In the case of Haff v. Yung Poy (C.C.A. 9) 68 F.2d 203, it was held that a minor child of a Chinese merchant was not subject to deportation, even after the father had changed his status to laborer. This appears to be so because there is no provision in any statute which provides for the deportation of the children, if legally admitted to this country.

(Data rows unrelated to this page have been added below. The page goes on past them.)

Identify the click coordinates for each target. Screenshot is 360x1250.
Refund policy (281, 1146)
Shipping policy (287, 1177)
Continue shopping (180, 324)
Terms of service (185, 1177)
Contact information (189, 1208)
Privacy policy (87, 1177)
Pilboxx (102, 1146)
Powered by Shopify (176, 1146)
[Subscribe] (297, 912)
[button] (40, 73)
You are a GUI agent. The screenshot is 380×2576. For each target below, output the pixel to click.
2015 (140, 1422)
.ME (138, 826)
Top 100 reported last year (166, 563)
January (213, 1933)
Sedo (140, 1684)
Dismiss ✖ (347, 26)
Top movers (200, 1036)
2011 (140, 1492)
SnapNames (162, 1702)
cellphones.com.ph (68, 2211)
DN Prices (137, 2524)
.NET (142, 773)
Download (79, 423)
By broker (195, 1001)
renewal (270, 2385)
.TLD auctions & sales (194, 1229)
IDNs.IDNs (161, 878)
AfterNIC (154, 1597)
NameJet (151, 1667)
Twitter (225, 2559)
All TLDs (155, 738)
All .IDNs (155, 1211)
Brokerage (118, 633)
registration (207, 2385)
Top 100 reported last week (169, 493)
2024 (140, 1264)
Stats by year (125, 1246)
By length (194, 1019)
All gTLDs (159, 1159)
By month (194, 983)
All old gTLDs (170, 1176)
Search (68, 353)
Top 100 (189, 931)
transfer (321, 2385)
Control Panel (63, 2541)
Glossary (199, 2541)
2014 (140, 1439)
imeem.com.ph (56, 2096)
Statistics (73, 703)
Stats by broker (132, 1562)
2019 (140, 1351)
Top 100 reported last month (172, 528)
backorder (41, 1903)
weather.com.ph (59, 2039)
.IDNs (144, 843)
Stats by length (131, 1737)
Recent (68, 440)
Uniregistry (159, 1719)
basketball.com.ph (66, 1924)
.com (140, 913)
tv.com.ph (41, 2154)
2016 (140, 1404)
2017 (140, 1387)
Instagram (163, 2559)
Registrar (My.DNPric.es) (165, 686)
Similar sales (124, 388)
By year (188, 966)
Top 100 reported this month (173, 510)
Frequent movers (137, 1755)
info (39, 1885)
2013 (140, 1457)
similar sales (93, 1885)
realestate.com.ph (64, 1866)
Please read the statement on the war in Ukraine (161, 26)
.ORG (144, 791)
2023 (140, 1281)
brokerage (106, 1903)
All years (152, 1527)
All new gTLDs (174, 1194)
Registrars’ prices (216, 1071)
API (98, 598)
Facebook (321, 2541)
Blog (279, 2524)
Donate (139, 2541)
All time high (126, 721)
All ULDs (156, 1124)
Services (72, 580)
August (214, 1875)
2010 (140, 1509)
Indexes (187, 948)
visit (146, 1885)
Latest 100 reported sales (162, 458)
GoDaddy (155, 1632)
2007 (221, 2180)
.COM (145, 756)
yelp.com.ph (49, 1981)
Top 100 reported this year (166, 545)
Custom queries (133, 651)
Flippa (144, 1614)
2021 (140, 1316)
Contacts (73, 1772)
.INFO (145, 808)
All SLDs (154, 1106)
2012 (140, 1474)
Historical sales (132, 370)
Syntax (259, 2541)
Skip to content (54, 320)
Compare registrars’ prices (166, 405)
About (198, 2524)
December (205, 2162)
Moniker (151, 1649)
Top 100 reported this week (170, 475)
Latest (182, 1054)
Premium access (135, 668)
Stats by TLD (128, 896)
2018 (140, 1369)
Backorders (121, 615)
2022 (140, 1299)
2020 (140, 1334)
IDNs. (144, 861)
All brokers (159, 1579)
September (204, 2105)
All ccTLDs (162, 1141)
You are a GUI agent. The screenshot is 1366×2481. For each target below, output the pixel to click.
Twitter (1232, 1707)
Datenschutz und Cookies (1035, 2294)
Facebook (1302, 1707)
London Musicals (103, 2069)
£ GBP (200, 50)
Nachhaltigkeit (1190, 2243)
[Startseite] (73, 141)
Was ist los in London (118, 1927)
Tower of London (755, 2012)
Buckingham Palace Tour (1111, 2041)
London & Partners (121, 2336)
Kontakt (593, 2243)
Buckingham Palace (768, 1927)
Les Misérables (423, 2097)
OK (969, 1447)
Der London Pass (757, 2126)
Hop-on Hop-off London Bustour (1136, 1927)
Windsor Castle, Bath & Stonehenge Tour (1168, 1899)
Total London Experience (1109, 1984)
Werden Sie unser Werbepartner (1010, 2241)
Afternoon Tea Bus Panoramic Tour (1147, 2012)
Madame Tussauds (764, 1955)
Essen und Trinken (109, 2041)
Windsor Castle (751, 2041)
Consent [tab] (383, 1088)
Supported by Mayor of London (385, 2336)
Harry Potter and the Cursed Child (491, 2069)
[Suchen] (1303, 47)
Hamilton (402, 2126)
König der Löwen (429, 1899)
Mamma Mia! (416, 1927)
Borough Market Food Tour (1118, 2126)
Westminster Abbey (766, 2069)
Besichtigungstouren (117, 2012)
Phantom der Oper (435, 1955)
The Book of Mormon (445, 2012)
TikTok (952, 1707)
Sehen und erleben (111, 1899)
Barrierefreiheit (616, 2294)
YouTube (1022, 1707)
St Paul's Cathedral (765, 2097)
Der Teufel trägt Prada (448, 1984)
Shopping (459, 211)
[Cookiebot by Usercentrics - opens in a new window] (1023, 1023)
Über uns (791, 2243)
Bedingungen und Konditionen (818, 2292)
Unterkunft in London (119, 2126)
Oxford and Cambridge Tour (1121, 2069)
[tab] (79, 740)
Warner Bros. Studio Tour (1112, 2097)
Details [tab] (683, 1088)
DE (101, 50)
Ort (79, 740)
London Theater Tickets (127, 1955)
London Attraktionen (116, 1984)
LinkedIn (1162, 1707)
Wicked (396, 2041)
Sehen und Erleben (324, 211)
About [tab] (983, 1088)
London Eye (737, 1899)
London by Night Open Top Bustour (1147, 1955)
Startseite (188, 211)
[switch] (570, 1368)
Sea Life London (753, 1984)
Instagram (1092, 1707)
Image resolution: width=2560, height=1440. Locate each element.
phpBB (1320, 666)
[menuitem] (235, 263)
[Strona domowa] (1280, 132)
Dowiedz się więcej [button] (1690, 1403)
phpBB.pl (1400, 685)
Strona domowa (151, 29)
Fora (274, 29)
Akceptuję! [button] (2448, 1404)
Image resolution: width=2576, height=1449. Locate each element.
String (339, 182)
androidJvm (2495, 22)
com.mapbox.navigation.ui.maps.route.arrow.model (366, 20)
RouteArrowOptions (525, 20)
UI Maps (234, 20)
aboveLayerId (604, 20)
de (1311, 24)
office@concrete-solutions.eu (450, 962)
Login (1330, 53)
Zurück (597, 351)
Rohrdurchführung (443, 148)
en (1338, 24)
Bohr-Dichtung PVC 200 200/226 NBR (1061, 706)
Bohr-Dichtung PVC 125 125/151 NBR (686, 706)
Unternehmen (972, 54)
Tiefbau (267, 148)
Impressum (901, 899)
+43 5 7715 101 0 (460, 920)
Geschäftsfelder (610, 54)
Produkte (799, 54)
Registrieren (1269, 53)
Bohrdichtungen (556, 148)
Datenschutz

In the case of United States ex rel. Yee See Que v. McGregor (D.C.W.D. Pa.) 2 F.Supp. 688, it was held that the son of a Chinese merchant could not be deported, even though he had changed his occupation from merchant to laborer. The principle of law there stated places the case in much the position as was held in Haff v. Yung Poy (C.C.A.) 68 F.2d 203, supra. It is stated in the opinion that: "In Cheung Sum Shee v. Nagle, 268 U.S. 336, 45 S. Ct. 539, 69 L. Ed. 985, it was held that the wives and minor children of resident Chinese merchants were admissible under the treaty with China of November 17, 1880 (22 Stat. 826). In so deciding the Supreme Court held, in effect, that the treaty rights of Chinese merchants had not been affected by the act of 1924." Page 688 of 2 F.Supp.
I am unable to agree that this is the effect of the Supreme Court case. As hereinbefore stated, I believe the treaty and the statute were construed together in that case, and that the Supreme Court did not intend to hold that the treaty rights of Chinese merchants had not been in any way affected by that act of 1924.
The facts in the case of United States ex rel. To Ming v. Commissioner of Immigration (D.C.S.D.N.Y.) 52 F.2d 791 are practically identical with the facts in the instant case, with the exception that in that case the relator was admitted as a Chinese merchant, a more privileged class in accordance with some of the decisions. Judge Patterson there held: "Chinese alien entering United States as merchant after effective date of 1924 Immigration Act held subject to deportation, upon later changing status to that of laborer." Syl. 4.
The treaty with Italy does not extend any special privileges to the nationals of that country as to the conditions of their admission to the United States or the length of their stay.
Beyond a doubt Congress has the right to exclude aliens, or to permit them to enter this country upon prescribed conditions. The conditions have been enacted in the act of 1924.
That act provides for certain quotas, and, in addition, permits certain nonimmigrant aliens to enter the country for certain specified purposes, under restrictions set out in the statute.
Under the statutes, and regulations legally adopted thereunder, the relators were admitted as merchants upon the understanding, as set out in the statute, that if they failed to maintain the status under which admitted they would depart from the United States. Upon their filure to depart voluntarily, the law authorized their deportation, as having remained here for a longer period of time than permitted under the law and regulations made thereunder. 8 USCA § 214.
The proof establishes the fact that they changed their status; that they were not engaged solely as merchants, but were employed in labor, repairing shoes.
This is admitted by them, and as to Coco it appears fully in his affidavit submitted for the purpose of extending the time for his departure.
The duty of the court is to enforce the law; and, consequently, the writs of habeas corpus issued in each case will be discharged, and the relators will be remanded to the custody of the Commissioner for deportation.